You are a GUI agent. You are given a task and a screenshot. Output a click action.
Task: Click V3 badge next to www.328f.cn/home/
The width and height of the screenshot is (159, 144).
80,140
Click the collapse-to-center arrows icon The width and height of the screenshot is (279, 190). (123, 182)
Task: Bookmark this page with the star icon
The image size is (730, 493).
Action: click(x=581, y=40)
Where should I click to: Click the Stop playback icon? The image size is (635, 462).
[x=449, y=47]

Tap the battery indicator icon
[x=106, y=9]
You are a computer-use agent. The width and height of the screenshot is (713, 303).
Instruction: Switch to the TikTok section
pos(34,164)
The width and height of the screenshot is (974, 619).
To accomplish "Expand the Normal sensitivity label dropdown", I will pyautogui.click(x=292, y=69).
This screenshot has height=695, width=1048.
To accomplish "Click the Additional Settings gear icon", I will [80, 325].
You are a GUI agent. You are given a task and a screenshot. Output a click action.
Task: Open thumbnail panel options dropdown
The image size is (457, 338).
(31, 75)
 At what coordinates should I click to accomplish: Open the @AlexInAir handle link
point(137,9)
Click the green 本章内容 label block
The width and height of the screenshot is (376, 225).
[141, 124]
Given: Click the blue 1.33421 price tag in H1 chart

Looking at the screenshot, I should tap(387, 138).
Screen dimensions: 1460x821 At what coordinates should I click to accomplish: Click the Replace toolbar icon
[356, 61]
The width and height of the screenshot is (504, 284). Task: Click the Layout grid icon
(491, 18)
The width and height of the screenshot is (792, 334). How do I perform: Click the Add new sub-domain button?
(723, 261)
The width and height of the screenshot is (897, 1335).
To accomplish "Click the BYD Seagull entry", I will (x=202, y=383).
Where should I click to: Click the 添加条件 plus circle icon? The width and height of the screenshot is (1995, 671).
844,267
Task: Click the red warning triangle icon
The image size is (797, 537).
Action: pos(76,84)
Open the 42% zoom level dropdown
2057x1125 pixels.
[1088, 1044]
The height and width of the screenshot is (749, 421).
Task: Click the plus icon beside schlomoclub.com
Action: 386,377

• **Task requirements**
All of the entries above should be written out again exactly.

• **Response to the exercise**
You are a GUI agent. You are given a task and a screenshot. Output a click action.
Task: Click V3 badge next to www.328f.cn/home/
The width and height of the screenshot is (159, 144).
80,140
Click the collapse-to-center arrows icon The width and height of the screenshot is (279, 190). (123, 182)
Task: Bookmark this page with the star icon
The image size is (730, 493).
Action: click(x=581, y=40)
Where should I click to: Click the Stop playback icon? The image size is (635, 462).
[x=449, y=47]

Tap the battery indicator icon
[x=106, y=9]
You are a computer-use agent. The width and height of the screenshot is (713, 303).
Instruction: Switch to the TikTok section
pos(34,164)
The width and height of the screenshot is (974, 619).
To accomplish "Expand the Normal sensitivity label dropdown", I will pyautogui.click(x=292, y=69).
This screenshot has height=695, width=1048.
To accomplish "Click the Additional Settings gear icon", I will [80, 325].
You are a GUI agent. You are given a task and a screenshot. Output a click action.
Task: Open thumbnail panel options dropdown
The image size is (457, 338).
(31, 75)
 At what coordinates should I click to accomplish: Open the @AlexInAir handle link
point(137,9)
Click the green 本章内容 label block
The width and height of the screenshot is (376, 225).
[141, 124]
Given: Click the blue 1.33421 price tag in H1 chart

Looking at the screenshot, I should tap(387, 138).
Screen dimensions: 1460x821 At what coordinates should I click to accomplish: Click the Replace toolbar icon
[356, 61]
The width and height of the screenshot is (504, 284). Task: Click the Layout grid icon
(491, 18)
The width and height of the screenshot is (792, 334). How do I perform: Click the Add new sub-domain button?
(723, 261)
The width and height of the screenshot is (897, 1335).
To accomplish "Click the BYD Seagull entry", I will (x=202, y=383).
Where should I click to: Click the 添加条件 plus circle icon? The width and height of the screenshot is (1995, 671).
844,267
Task: Click the red warning triangle icon
The image size is (797, 537).
Action: pos(76,84)
Open the 42% zoom level dropdown
2057x1125 pixels.
[1088, 1044]
The height and width of the screenshot is (749, 421).
Task: Click the plus icon beside schlomoclub.com
Action: 386,377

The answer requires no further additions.